Are you a first generation student?

Yes, I am a first generation student. My parents came here from India.


Talk about your major and how you liked it?

Biology is the foundation for medicine, so most of my classes provided me with the basics for all of the material I will need to know in med school. I also minored in legal studies, which gave me the chance to get comfortable with reading dense legal texts, legislation, and historical documents. Law and medicine are inevitably intertwined, therefore my minor should deem useful in the future. With the new changes in the healthcare field, reading legislation and policies will be a helpful skill, especially in case I decide to pursue an MPH-- Masters in Public Health.


Did you work on research?

I did research in the New Jersey Medical School’s Cancer Center, Lab for Regenerative Neurobiology, known as the Levison lab. This was probably the most rewarding and hands-on learning experience I had during my undergraduate studies. Dr. Levison is a well-established neuroscientist who gave me the chance to be involved with a study of Pediatric Traumatic Brain Injury. Basically, we were inducing traumatic brain injury in pediatric mice, and quantifying the response by various cell types, trying to identify stem cell populations in particular. In the long run, this  study would allow us to see if we can harness the stem cell response to treat these injuries, which have severe life-long complications.
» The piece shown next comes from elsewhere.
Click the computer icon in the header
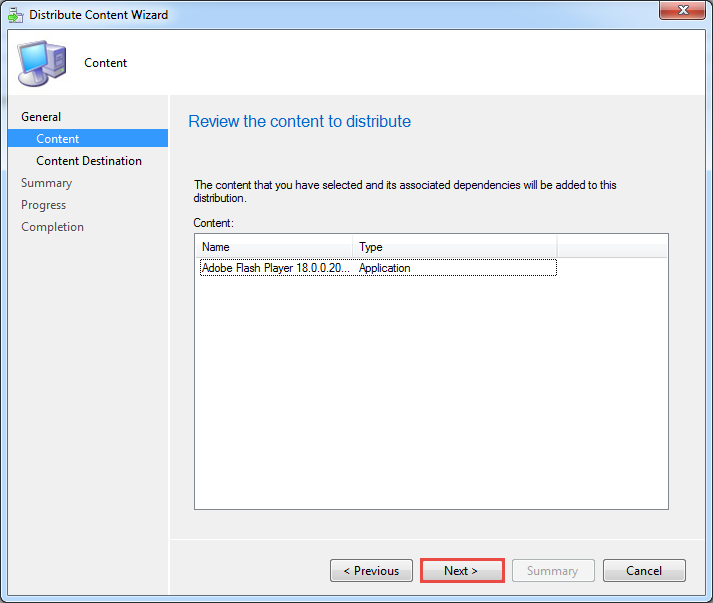The height and width of the screenshot is (603, 713). pyautogui.click(x=42, y=63)
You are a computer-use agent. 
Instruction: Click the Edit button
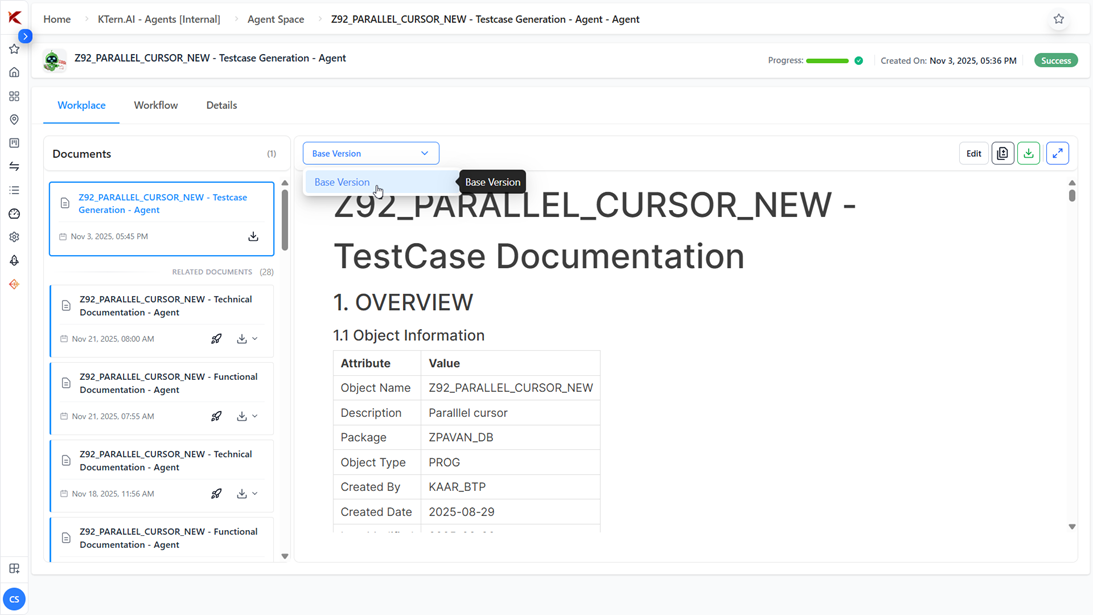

And did you do hands-on work in the lab?

During my time in the lab, I got to perform and learn all sorts of hands-on tasks that undergrad students usually don't get the chance to do. I went beyond the typical lab work that assistants do, and actually worked with live mice. Working with their brains taught me dexterity and how to handle delicate brain tissue since I was literally cutting them into microns thick slices for further study. Other tasks I learned were slide preparation,  immunohistochemistry staining (using chemical antibodies to identify different cell populations), freezing brains (cutting brains out of sacrificed mice and preserving them with lots of different chemicals), confocal microscopic imaging (using high-tech microscopes to analyze brain tissue), flow cytometry (counting cell populations) and perfusion (injecting a substance into veins of the mouse).


What were some highlights of NJIT for you?

Being involved with Alpha Phi Omega (vice president of membership for two semesters) was a great experience for me. I got a chance to build some strong friendships and give back to the community.

But by far, the biggest highlight was my involvement with the Rutgers-Newark dance team throughout college; I was co-captain this year.  Ehsaas is an Indian-fusion dance team that combines Bhangra, Hip-hop, Classical Indian, Jazz, Contemporary, Bollywood, and Folk styles of dance. Watch the video.

Dance has been a passion since I was a child, so I was determined to continue during college. It was a lot of hard work-- we practiced 40 hours per week, often from 9 PM until 4 AM, sacrificing lots of sleep. But it paid off, as we placed second at two national competitions, one in University of North Carolina at Chapel Hill and the other at the University of Delaware; we also traveled to Cincinnati and NYC for two competitions. By the end of the season, we were ranked in the top 10 in the nation.  I love dance, and it was a good way for me to release the tension of studying and balance my school days.


Did NJIT prepare you well for the medical school?

Definitely. The science-based curriculum sharpened my analytical thinking, which will help me next year. In terms of my classes this semester, I had some advanced and challenging but awesome ones. Physiological Mechanisms with Professor Trimby was a case-study based class. We were basically treated as if we were internal medicine residents with patients in the Emergency Room. Then, based on symptoms, lab studies, physical exam, etc., we had to diagnose the patient using our knowledge of the physiological systems.  NJIT more than prepared me for med school; it allowed me to get there a year early. I managed to finish all 124 in thee years so I can get my bachelor's before I head over to the med school. For that I’m eternally grateful to NJIT and the Honors College.